- [Problem to solve]
Could you output each record below exactly as it stands and leave the pictures out?

- [Data shown]
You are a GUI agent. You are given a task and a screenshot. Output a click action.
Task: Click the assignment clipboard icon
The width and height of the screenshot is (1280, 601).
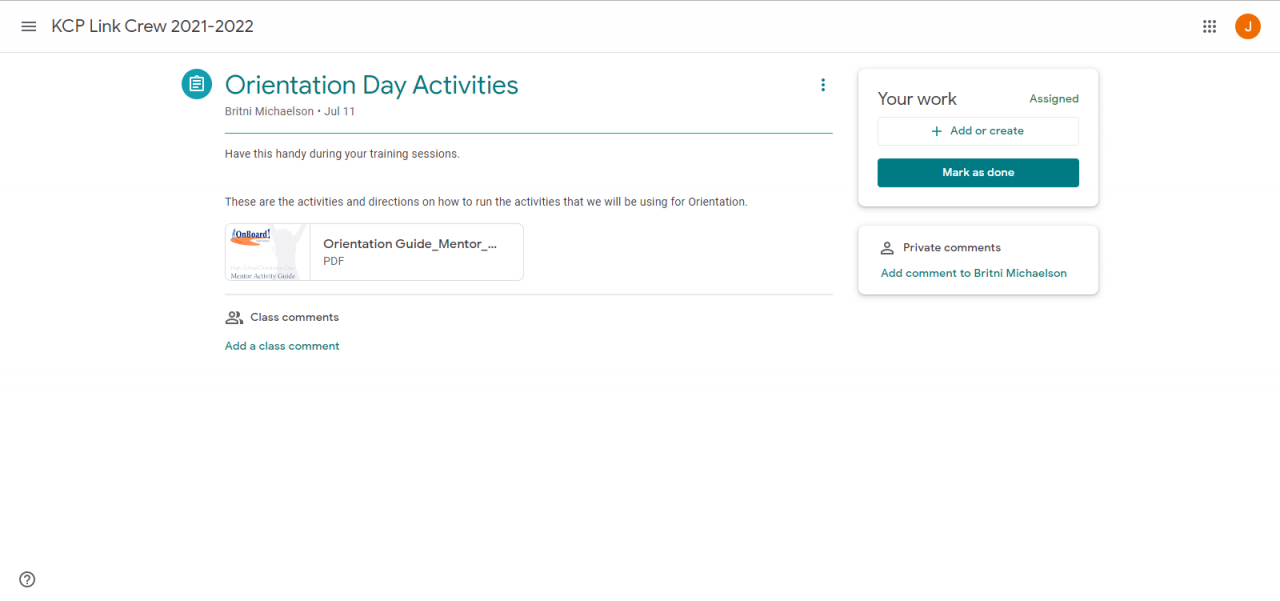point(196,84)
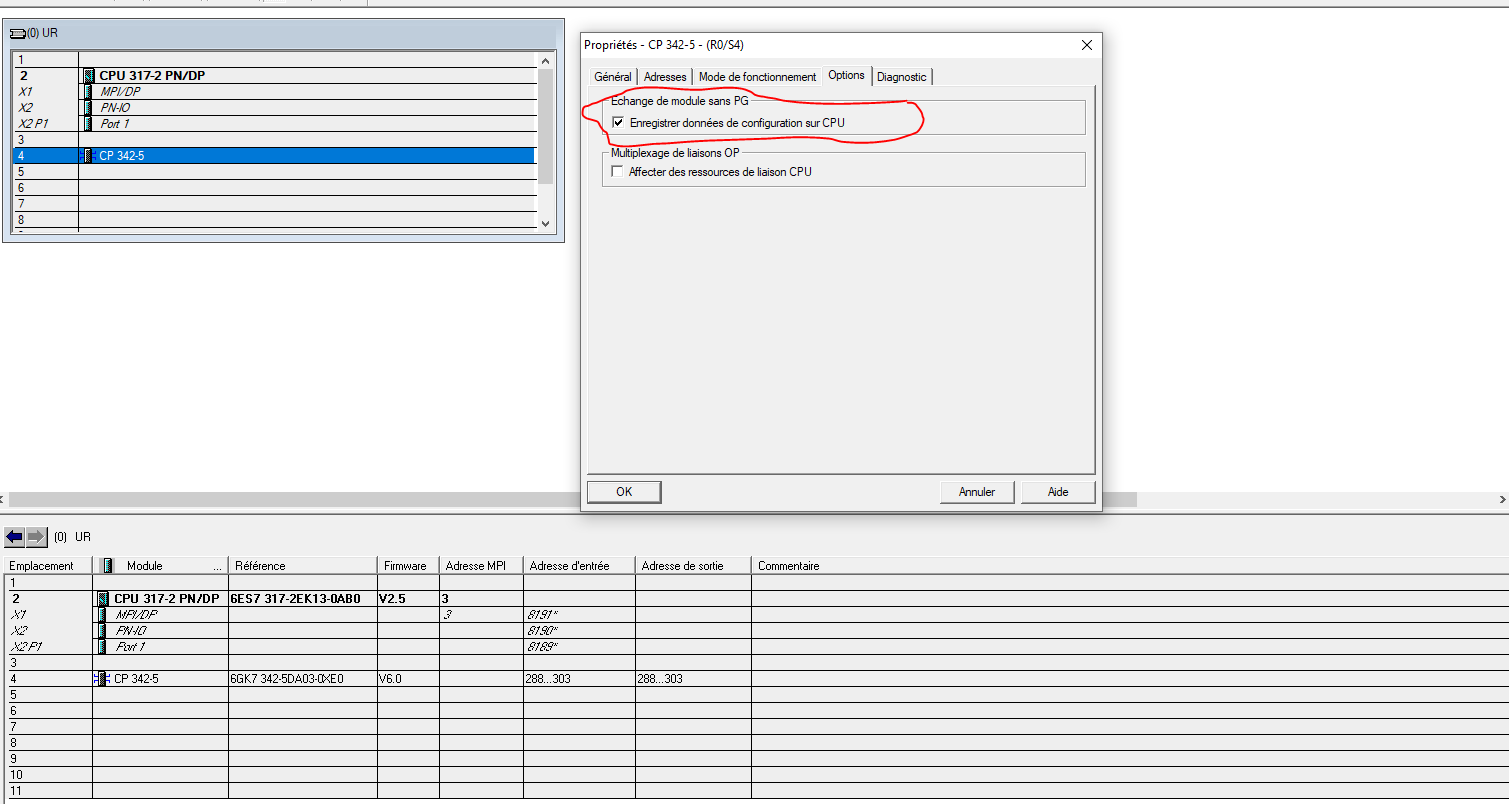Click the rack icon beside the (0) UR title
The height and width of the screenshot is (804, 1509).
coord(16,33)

- [Result of this exercise]
You are a GUI agent. You are given a task and a screenshot. Output a click action.
Task: Click the assignment clipboard icon
The width and height of the screenshot is (1280, 601).
point(196,84)
Click the rack icon beside the (0) UR title
The height and width of the screenshot is (804, 1509).
coord(16,33)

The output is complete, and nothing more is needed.